Lesen, Verstehen, Lernen, Anwenden: Nur auf diese Weise ist es nachhaltig möglich, im Jura Studium und im Referendariat Erfolg zu haben. Bloßes Auswendiglernen wird spätestens im 1. Staatsexamen und 2. Staatsexamen nicht zu den gewünschten Noten führen. Erst recht nicht auf Prädikatsniveau.
Dieser Lerngrundsatz gilt nicht nur für hochkomplexe Rechtstreite, sondern gerade bei Aneignung der sogenannten „Basics“, zu denen ohne jede Frage Aspekte der Kausalität und der objektiven Zurechnung (mitunter auch objektive Zurechenbarkeit genannt) im Strafrecht zählen.

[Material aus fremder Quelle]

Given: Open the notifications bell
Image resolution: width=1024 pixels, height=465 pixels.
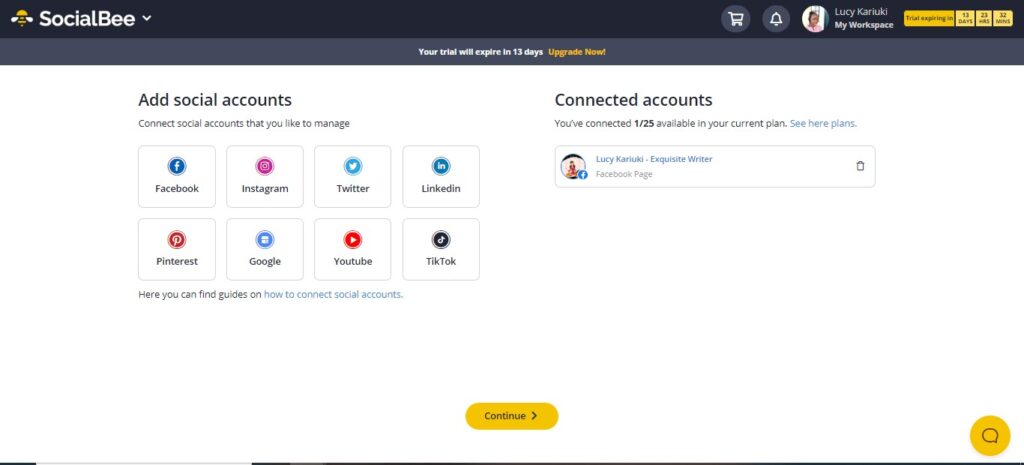Looking at the screenshot, I should click(775, 19).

Sinn und Zweck der objektiven Zurechenbarkeit im Strafrecht

Im deutschen Strafrecht ist die objektive Zurechnung ein potentielles Kriterium zur Ermittlung der Tatbestandsmäßigkeit einer Handlung. Mittels dieser Zurechnung soll eine uferlose Haftung infolge der Äquivalenztheorie vermieden werden. Grundgedanke der durch die objektive Zurechnung begründeten Haftungsbeschränkung ist, dass ein Täter nur für Handlungen, die als sein Werk anzusehen sind, sanktioniert werden sollen.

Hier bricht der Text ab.